WORKING DATA:
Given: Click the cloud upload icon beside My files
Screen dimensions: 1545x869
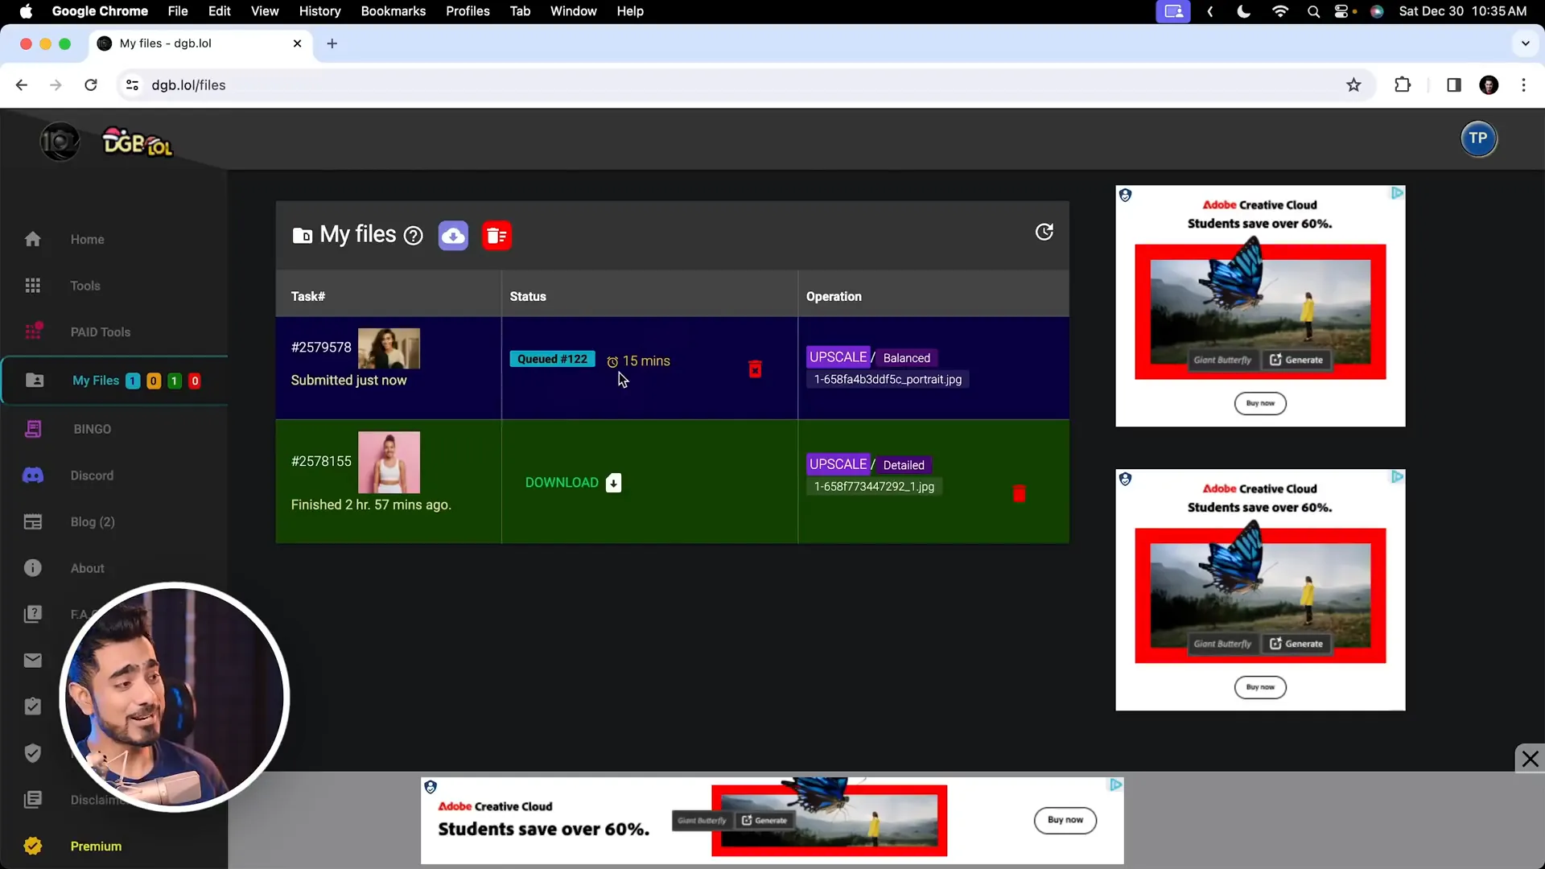Looking at the screenshot, I should (x=453, y=236).
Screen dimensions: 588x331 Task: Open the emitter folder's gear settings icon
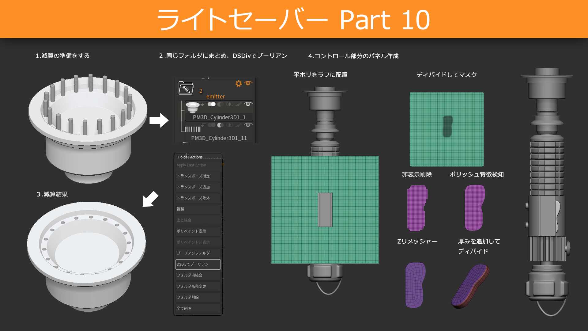coord(239,84)
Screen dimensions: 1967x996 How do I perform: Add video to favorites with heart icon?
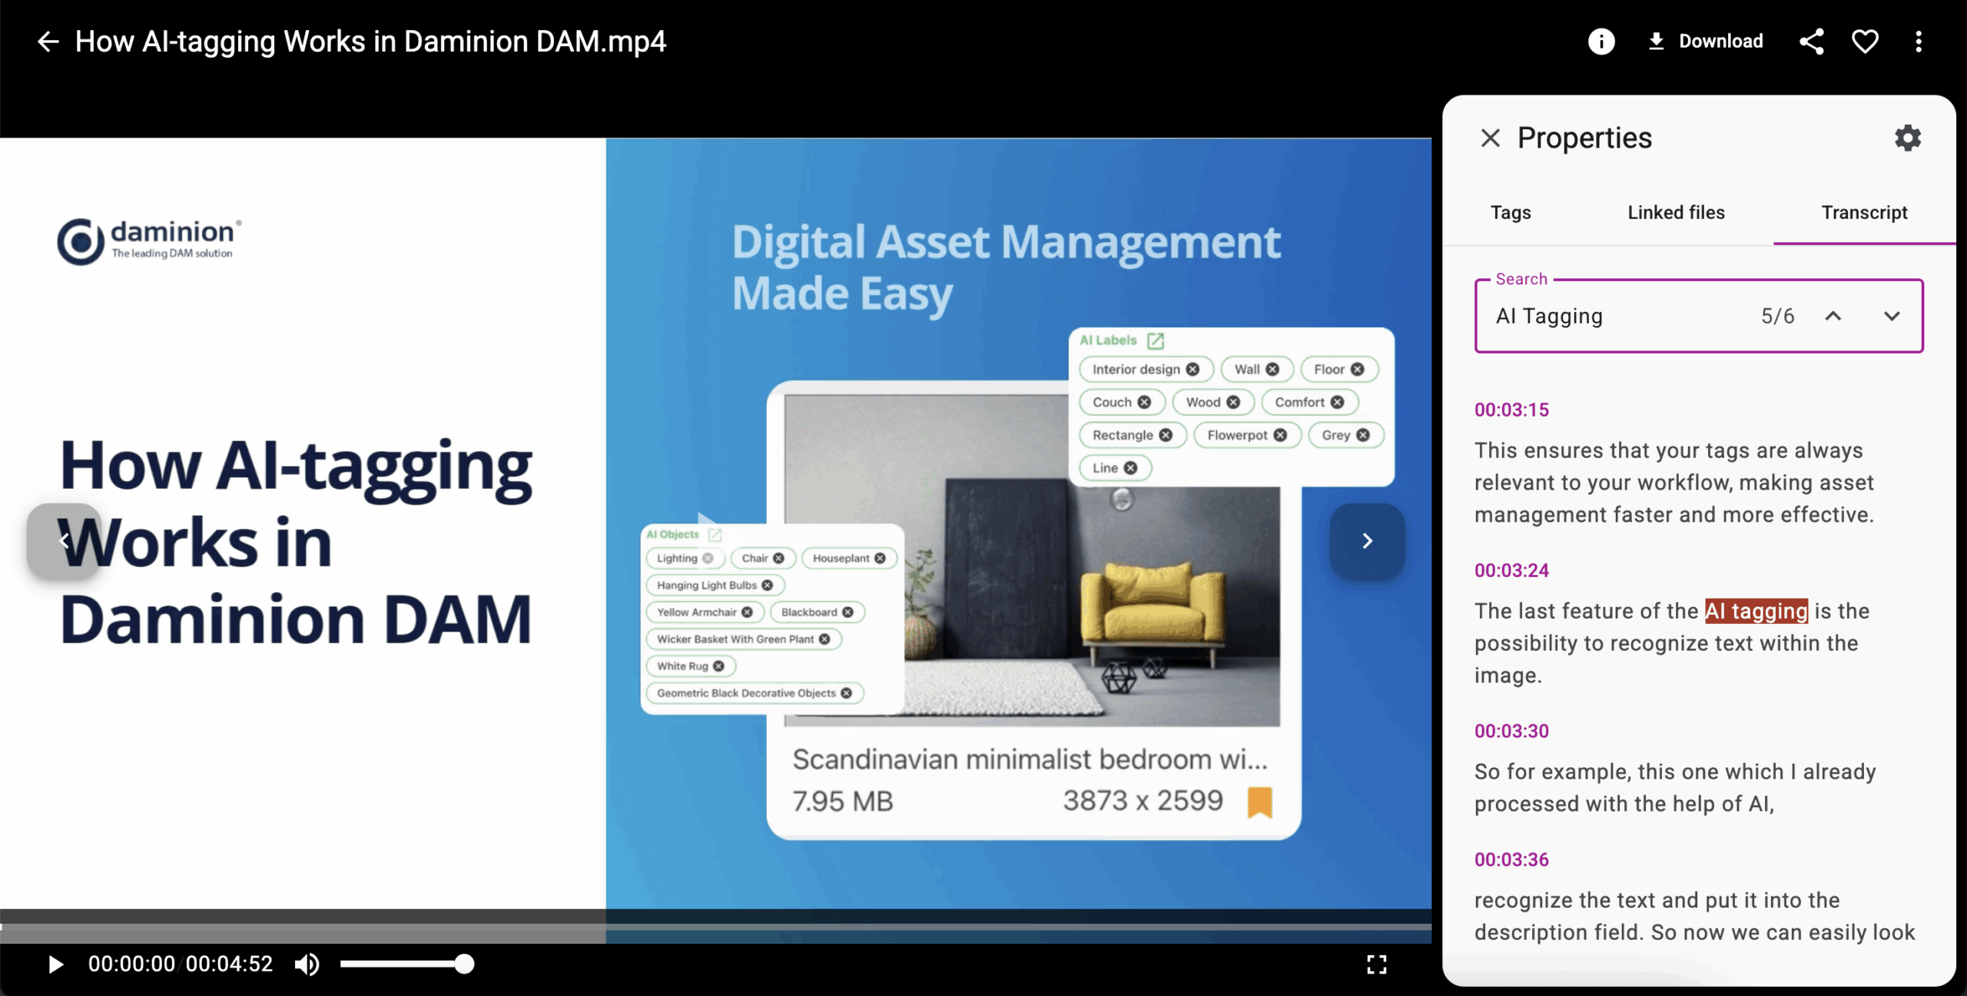coord(1865,42)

TASK STATEMENT: Leaving the images out, retype all the material above exactly.

RESULT OF THE TASK:
Given: Click the cloud upload icon beside My files
Screen dimensions: 1545x869
Looking at the screenshot, I should (x=453, y=236).
Screen dimensions: 588x331 Task: Open the emitter folder's gear settings icon
coord(239,84)
Screen dimensions: 1967x996 How do I perform: Add video to favorites with heart icon?
coord(1865,42)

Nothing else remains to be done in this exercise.